What you should do | Turn the material into a numbered list, starting at the very beginning and ending at the line that contains "(x=536, y=227)". Include both ends and leave out any blank lines.

** Begin **

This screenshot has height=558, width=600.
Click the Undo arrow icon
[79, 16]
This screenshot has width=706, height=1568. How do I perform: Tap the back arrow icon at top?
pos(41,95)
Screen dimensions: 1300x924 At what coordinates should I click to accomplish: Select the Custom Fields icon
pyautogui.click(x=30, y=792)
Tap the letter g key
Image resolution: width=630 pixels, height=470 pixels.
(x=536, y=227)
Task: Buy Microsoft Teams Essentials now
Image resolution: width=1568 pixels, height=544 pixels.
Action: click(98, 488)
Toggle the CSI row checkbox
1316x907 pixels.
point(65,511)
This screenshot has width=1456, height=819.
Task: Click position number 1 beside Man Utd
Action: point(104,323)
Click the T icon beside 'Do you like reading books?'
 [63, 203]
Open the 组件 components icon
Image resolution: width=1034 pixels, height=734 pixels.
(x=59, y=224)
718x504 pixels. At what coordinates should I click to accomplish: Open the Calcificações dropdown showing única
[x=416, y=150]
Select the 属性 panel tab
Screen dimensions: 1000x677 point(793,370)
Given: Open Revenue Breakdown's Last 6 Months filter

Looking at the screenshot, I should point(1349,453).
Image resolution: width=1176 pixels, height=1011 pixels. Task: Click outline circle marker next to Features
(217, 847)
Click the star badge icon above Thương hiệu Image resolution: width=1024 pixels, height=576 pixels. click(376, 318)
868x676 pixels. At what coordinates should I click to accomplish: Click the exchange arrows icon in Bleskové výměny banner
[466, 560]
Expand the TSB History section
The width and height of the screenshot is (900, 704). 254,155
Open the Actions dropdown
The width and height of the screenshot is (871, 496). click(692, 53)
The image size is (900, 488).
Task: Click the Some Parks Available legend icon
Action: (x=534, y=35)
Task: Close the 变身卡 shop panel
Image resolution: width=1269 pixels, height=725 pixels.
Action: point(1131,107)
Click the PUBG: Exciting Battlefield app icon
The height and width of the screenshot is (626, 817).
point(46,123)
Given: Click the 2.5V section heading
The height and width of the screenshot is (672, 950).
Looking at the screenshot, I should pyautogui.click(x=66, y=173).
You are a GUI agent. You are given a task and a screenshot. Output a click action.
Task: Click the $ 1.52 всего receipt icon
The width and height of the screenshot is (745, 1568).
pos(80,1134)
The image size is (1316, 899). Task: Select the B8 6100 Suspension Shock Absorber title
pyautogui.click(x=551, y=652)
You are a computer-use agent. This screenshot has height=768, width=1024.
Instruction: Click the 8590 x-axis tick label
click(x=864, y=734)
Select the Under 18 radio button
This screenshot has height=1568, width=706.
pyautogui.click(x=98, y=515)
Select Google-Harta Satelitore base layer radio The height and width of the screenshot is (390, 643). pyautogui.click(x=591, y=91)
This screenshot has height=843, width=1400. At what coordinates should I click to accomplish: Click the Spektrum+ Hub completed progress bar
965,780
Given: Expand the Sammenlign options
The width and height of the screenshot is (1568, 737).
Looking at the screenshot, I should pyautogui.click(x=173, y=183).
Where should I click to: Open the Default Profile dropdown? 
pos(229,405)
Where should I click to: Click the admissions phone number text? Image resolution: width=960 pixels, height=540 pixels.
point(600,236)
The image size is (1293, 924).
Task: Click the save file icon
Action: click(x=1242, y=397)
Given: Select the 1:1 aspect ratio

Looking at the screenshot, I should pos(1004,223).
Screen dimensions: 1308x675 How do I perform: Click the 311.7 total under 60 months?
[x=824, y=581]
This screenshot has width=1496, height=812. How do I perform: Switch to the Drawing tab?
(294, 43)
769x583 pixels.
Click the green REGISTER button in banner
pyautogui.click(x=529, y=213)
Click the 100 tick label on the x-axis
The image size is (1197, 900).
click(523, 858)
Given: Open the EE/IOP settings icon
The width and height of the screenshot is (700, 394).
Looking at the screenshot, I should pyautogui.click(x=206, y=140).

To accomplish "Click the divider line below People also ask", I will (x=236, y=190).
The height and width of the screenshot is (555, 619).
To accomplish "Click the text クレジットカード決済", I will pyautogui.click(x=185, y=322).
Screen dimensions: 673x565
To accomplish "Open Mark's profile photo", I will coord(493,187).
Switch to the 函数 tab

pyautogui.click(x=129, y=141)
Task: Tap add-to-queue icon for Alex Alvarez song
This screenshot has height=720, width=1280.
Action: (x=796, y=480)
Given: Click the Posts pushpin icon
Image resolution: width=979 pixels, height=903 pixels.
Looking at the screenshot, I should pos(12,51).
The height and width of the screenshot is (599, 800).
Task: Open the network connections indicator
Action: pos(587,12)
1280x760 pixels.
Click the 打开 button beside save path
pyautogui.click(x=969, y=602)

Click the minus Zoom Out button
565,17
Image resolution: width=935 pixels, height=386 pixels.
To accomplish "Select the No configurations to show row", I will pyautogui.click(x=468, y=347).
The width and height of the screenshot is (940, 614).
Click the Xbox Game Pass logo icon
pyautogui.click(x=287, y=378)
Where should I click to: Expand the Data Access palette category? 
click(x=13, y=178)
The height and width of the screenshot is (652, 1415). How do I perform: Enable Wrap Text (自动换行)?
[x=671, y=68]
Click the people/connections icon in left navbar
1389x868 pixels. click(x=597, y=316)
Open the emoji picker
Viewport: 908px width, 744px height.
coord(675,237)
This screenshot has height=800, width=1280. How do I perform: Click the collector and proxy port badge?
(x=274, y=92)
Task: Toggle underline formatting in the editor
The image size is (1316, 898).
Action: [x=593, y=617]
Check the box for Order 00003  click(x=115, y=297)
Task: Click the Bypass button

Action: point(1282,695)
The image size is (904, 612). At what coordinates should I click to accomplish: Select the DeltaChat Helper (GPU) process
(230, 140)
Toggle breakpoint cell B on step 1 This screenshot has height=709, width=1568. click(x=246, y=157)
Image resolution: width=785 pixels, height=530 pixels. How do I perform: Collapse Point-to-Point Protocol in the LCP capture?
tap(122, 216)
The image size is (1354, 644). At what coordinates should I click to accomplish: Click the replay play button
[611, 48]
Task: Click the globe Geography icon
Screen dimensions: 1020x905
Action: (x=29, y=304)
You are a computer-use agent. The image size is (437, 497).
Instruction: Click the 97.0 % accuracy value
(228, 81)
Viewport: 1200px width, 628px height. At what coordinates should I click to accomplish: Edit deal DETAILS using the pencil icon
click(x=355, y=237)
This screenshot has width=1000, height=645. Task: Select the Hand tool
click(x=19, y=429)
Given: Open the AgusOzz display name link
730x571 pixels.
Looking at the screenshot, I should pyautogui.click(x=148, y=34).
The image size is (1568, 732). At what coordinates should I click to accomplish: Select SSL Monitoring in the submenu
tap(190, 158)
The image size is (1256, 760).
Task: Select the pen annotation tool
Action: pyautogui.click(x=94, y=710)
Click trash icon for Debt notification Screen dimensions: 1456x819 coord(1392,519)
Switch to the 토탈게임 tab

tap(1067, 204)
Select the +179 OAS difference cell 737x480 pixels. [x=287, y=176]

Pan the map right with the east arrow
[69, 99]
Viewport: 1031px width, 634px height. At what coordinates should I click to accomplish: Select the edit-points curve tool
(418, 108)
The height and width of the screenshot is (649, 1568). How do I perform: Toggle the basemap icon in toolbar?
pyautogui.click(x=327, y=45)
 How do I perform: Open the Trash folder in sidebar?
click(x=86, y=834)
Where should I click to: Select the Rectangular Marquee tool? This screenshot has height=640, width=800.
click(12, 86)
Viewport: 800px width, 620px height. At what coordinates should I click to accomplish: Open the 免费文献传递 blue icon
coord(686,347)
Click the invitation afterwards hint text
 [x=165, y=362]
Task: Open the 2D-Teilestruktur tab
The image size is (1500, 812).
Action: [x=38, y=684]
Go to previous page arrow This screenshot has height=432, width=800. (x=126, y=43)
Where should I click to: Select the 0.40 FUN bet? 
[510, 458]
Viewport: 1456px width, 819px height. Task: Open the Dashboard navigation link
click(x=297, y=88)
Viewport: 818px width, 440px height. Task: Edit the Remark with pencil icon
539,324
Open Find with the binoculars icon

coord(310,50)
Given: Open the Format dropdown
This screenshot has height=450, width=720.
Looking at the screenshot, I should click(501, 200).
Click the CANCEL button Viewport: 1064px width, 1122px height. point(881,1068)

** End **

Solution for this task |
1. This screenshot has height=558, width=600.
2. Click the Undo arrow icon
3. [79, 16]
4. This screenshot has width=706, height=1568. How do I perform: Tap the back arrow icon at top?
5. pos(41,95)
6. Screen dimensions: 1300x924 At what coordinates should I click to accomplish: Select the Custom Fields icon
7. pyautogui.click(x=30, y=792)
8. Tap the letter g key
9. Image resolution: width=630 pixels, height=470 pixels.
10. (x=536, y=227)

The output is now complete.